Like Google, Meta’s suite of AI tools uses machine learning to help businesses turn simple inputs such as goals, budgets, target audiences and product visuals into online ad campaigns.
But rather than search advertising, Meta dominates social media platforms such as Facebook and Instagram, and leverages social interactions and predictive signals for customer engagement. Clients include Shopee and Nespresso.
Ms Tan added that among Meta’s Asia-Pacific (APAC) customers, businesses that use its AI tools see a 20 per cent increase in returns on ad spend versus when they did not.
High on her focus list is business messaging, which lets companies communicate directly with customers on WhatsApp, Messenger and Instagram through a unified inbox.
“Especially in Singapore, people love using business messaging. I order my cake on WhatsApp, or I order something on Messenger. It’s a simple way to discover a product and then go straight to being able to talk to somebody on text, and being able to buy that (product),” she said.
Users and businesses interact more than 600 million times per day via Meta’s business messaging, according to the California-based company, which reported about 3.5 billion users a day across its family of apps in 2025.
Ms Tan, who spent over a decade in the advertising business before joining Meta, noted that companies in Singapore are more advanced in technology and global expansion, compared with Malaysia.
“There’s a very strong growth mindset in Singapore, where people are interested to test and learn,” she said.
In 2024, the Singapore Government singled Meta out for not doing enough to counter scams on its platforms, and in 2025, threatened it with fines up to $1 million
Ms Tan said the company is working on building scam reporting tools for users, and partnering stakeholders to improve its policies, detection and enforcement.

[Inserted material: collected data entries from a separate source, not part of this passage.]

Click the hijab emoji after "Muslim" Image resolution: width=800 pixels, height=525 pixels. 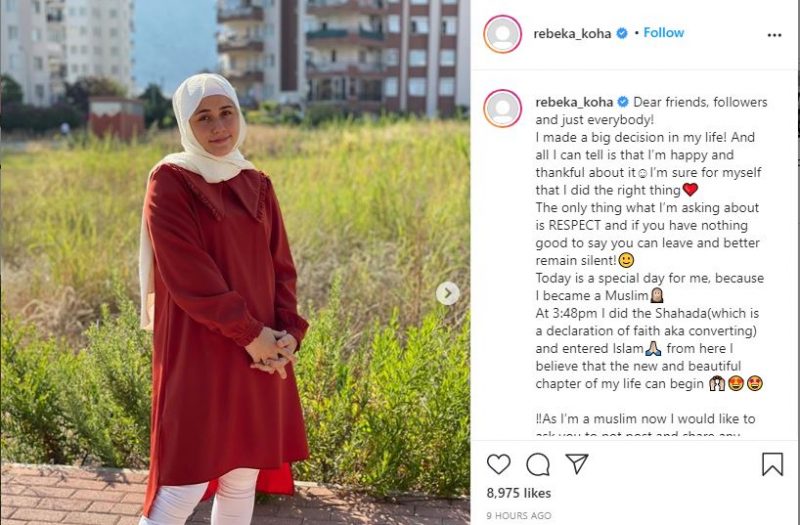(657, 295)
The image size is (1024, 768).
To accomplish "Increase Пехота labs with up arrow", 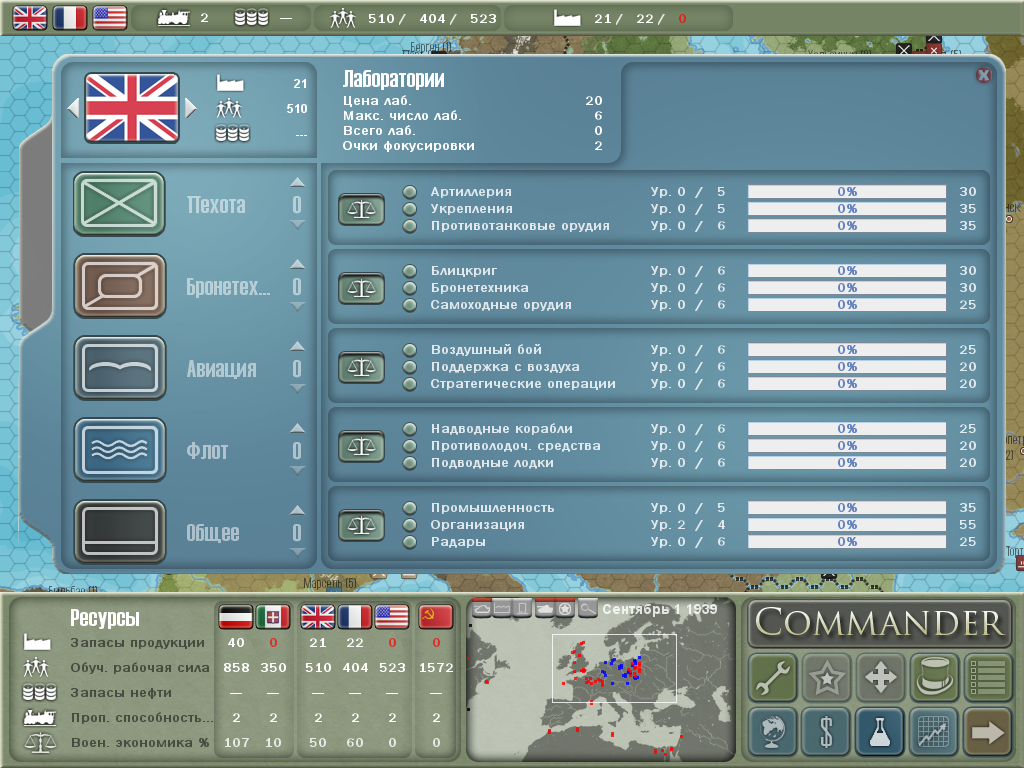I will (296, 182).
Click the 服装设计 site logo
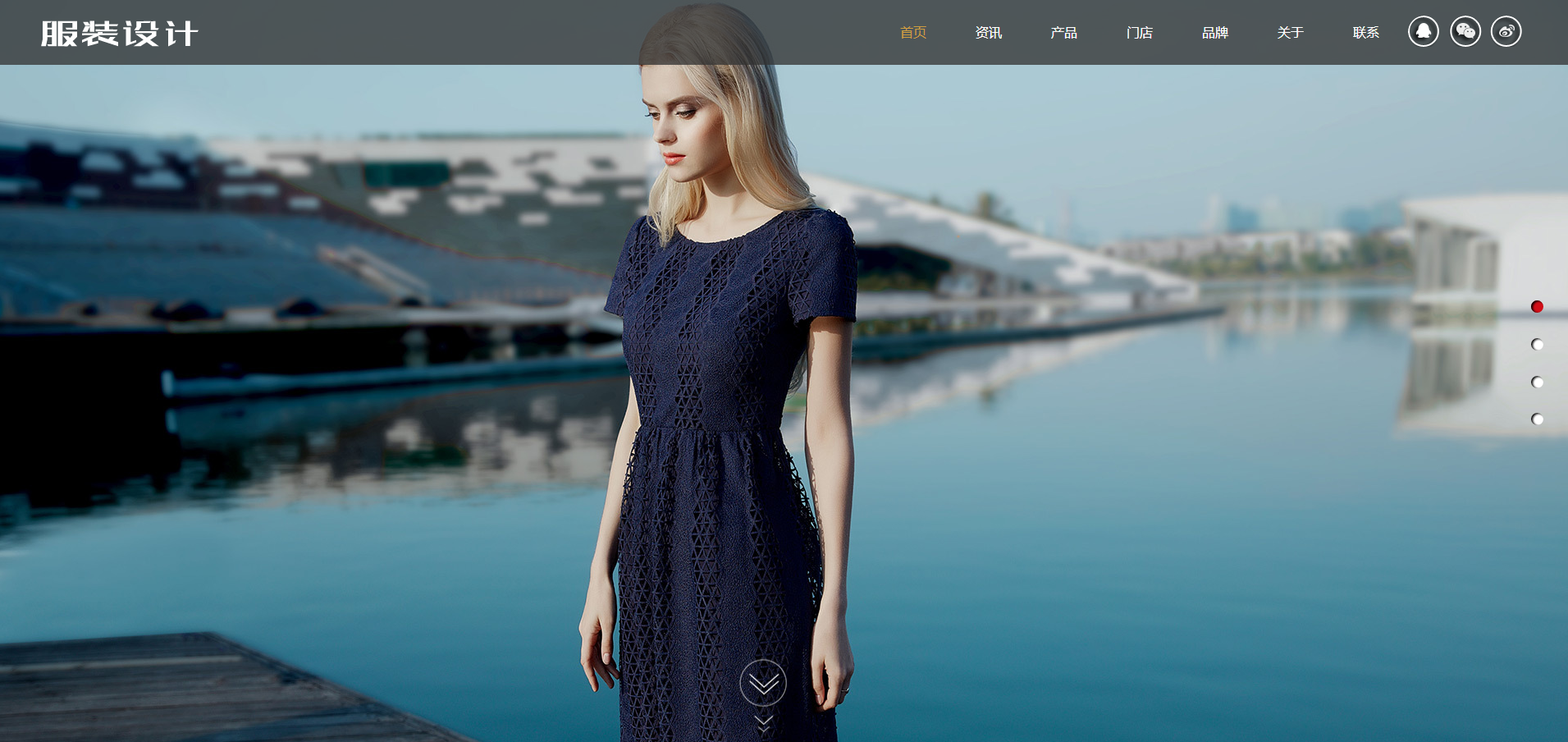Viewport: 1568px width, 742px height. click(x=120, y=34)
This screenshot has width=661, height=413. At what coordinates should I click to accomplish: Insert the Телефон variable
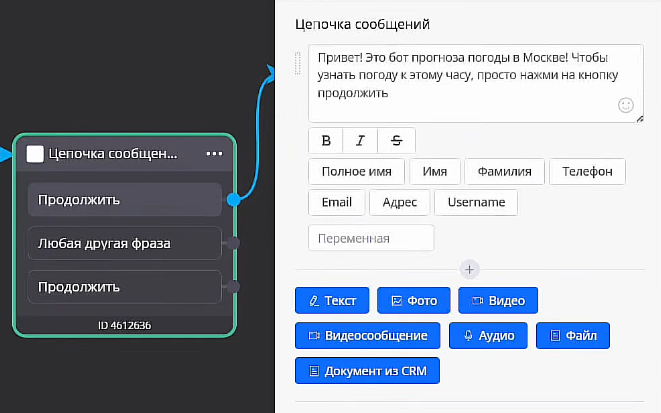point(587,171)
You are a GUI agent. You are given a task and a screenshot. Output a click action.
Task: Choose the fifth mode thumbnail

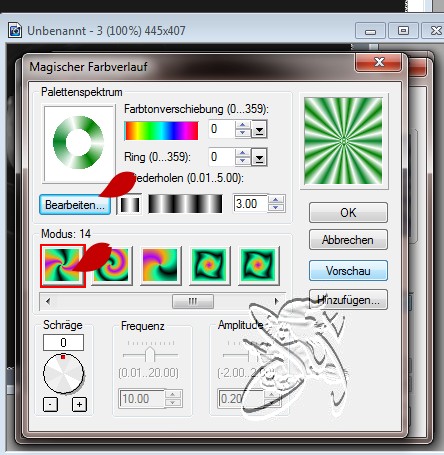[x=259, y=266]
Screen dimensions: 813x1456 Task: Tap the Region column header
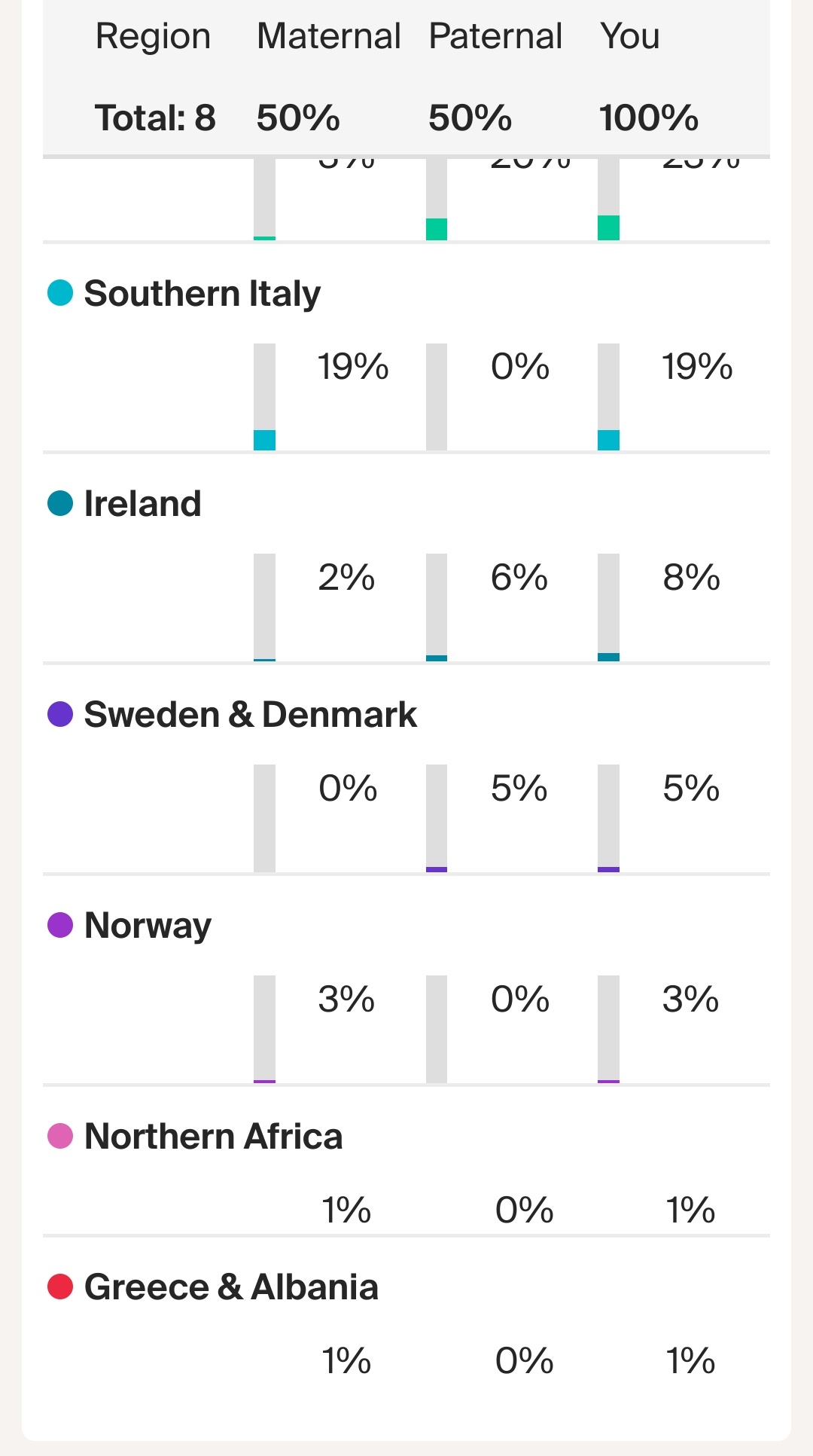[153, 36]
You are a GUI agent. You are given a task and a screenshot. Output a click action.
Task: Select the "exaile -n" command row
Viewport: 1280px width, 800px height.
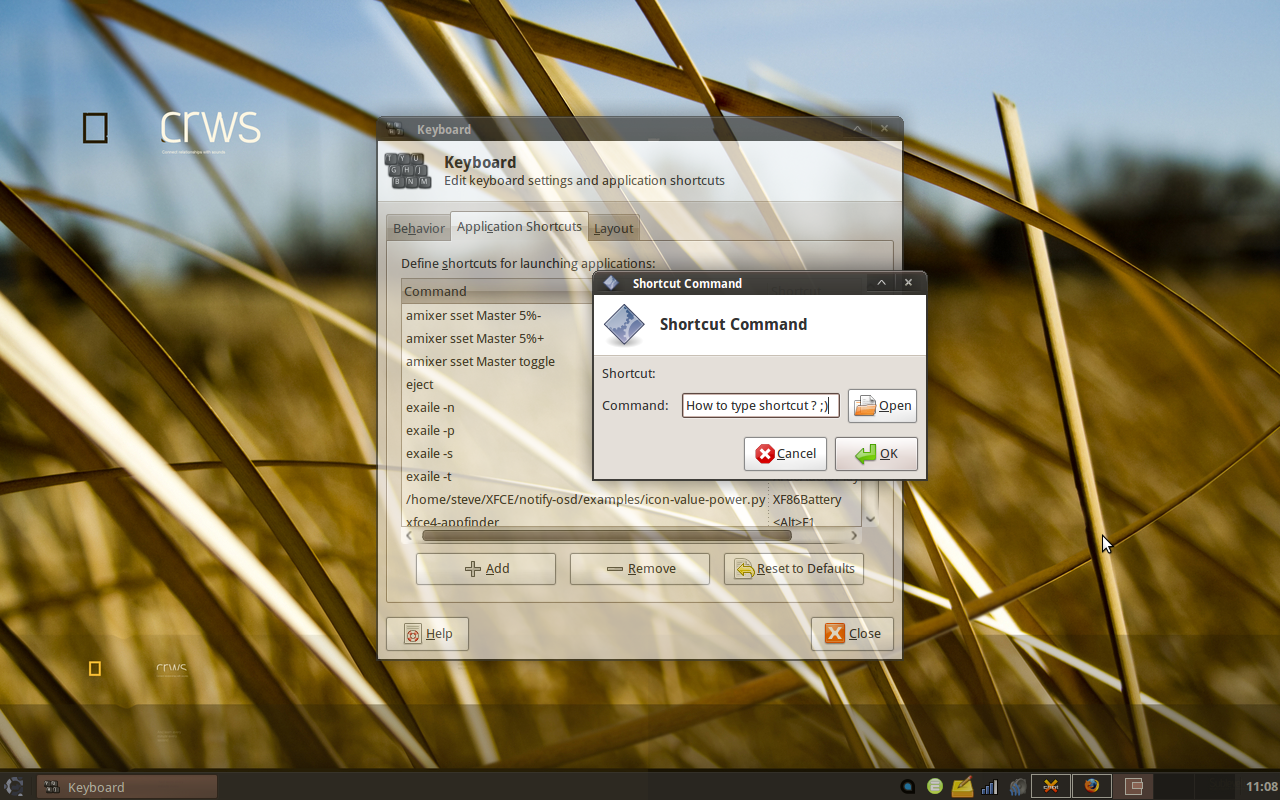pyautogui.click(x=430, y=407)
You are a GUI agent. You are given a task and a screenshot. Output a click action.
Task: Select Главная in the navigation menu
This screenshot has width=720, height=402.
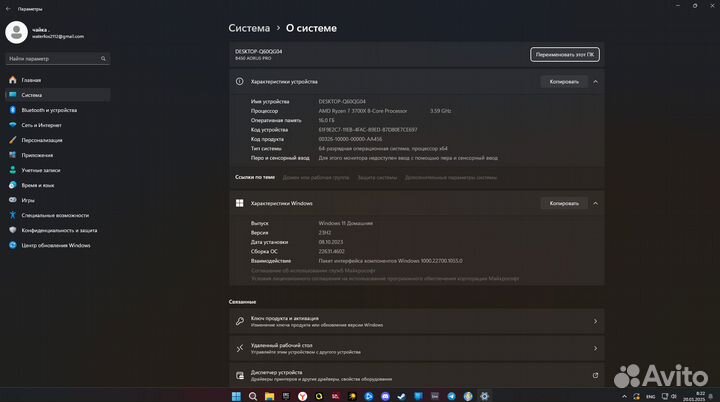click(x=32, y=80)
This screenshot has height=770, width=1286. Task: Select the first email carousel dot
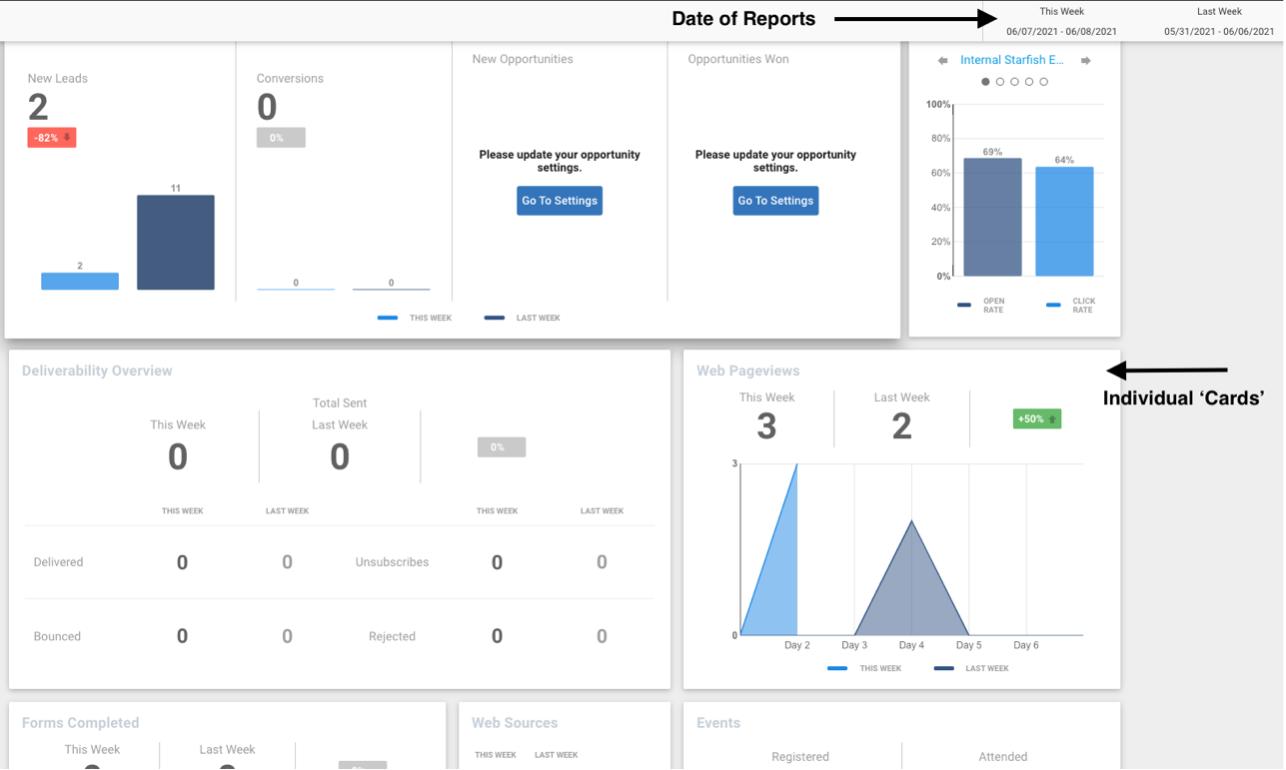(985, 82)
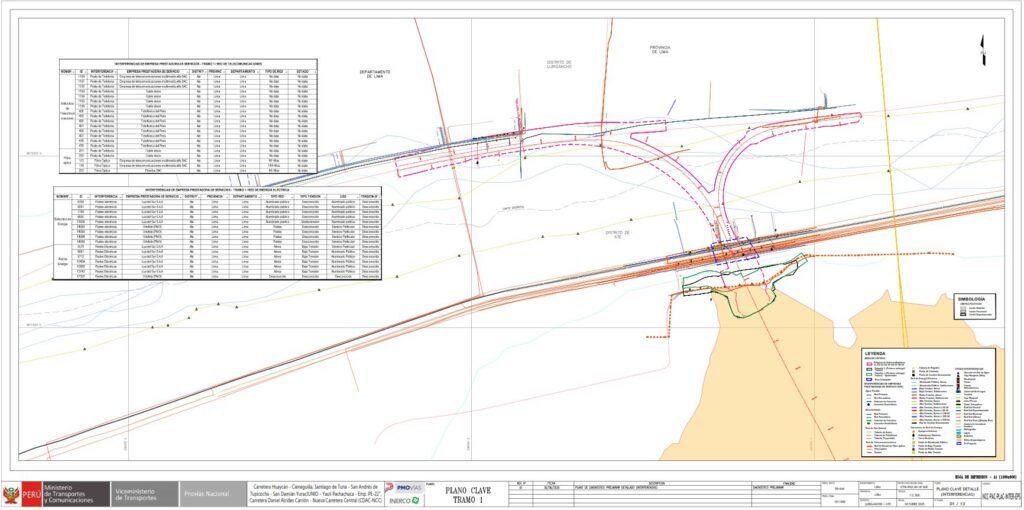
Task: Click the DEPARTAMENTO DE LIMA map label
Action: (374, 74)
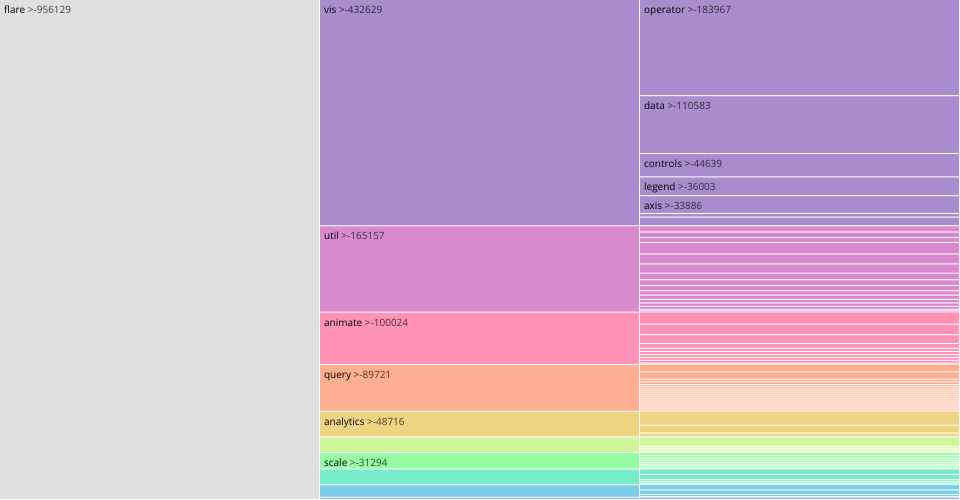Click the pink animate cell

click(479, 338)
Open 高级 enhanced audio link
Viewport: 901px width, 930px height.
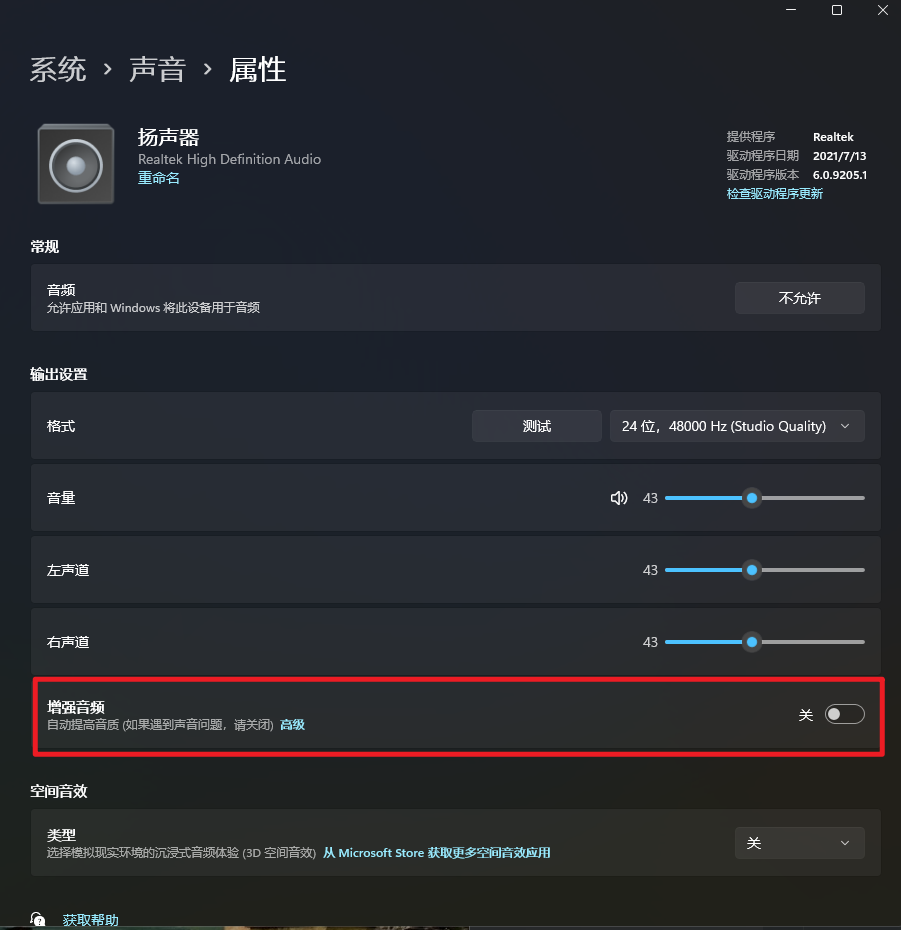click(292, 725)
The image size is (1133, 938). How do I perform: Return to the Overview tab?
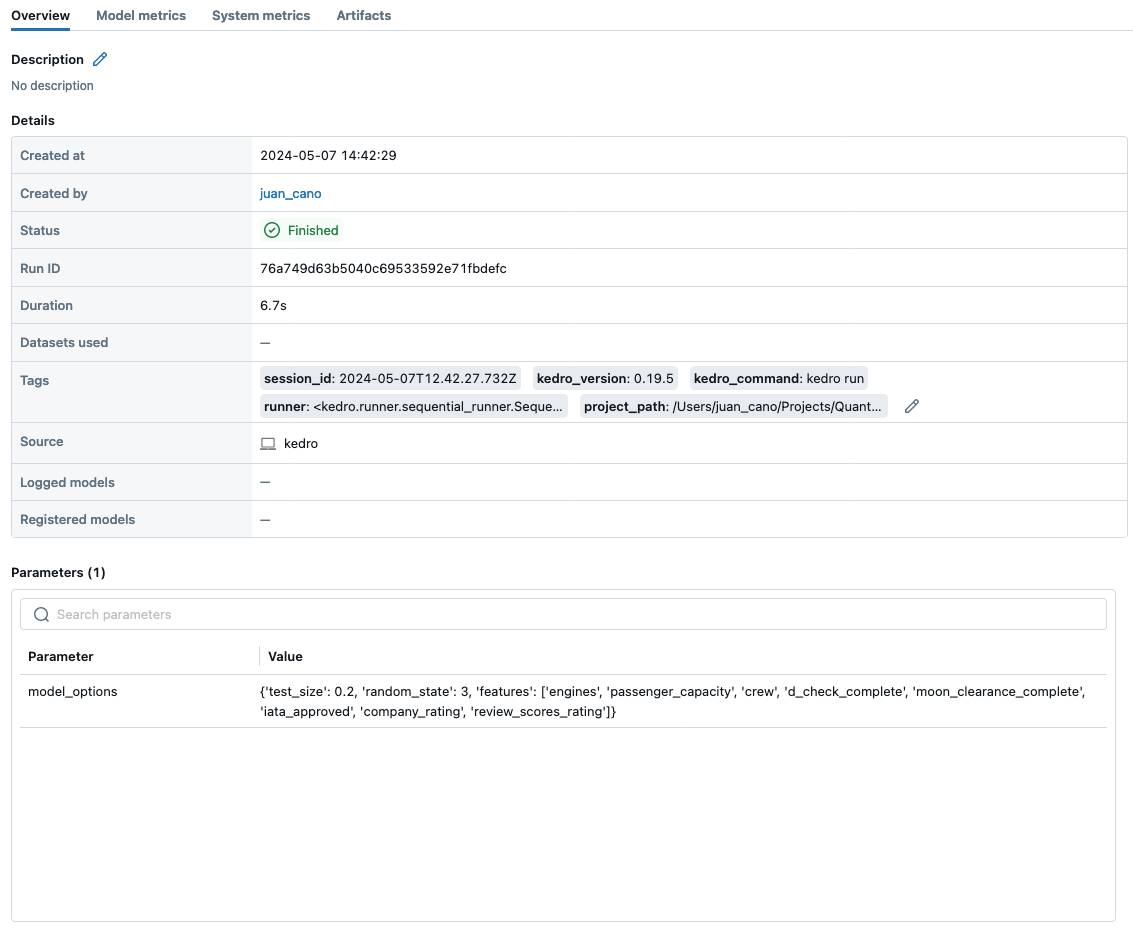(x=40, y=15)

“Nobody wants that on our platform, least of all us,” she said.
In late 2022, Meta cut more than 11,000 employees, or about 13 per cent of its workforce, in the first mass layoff in the company’s history. Some workers in its Singapore office lost jobs.
Asked about that and current staff morale, Ms Tan said: “In terms of the layoffs, I have nothing more to share. Specifically for the Singapore cohort, we are the APAC headquarters, and that continues to be really important for us.”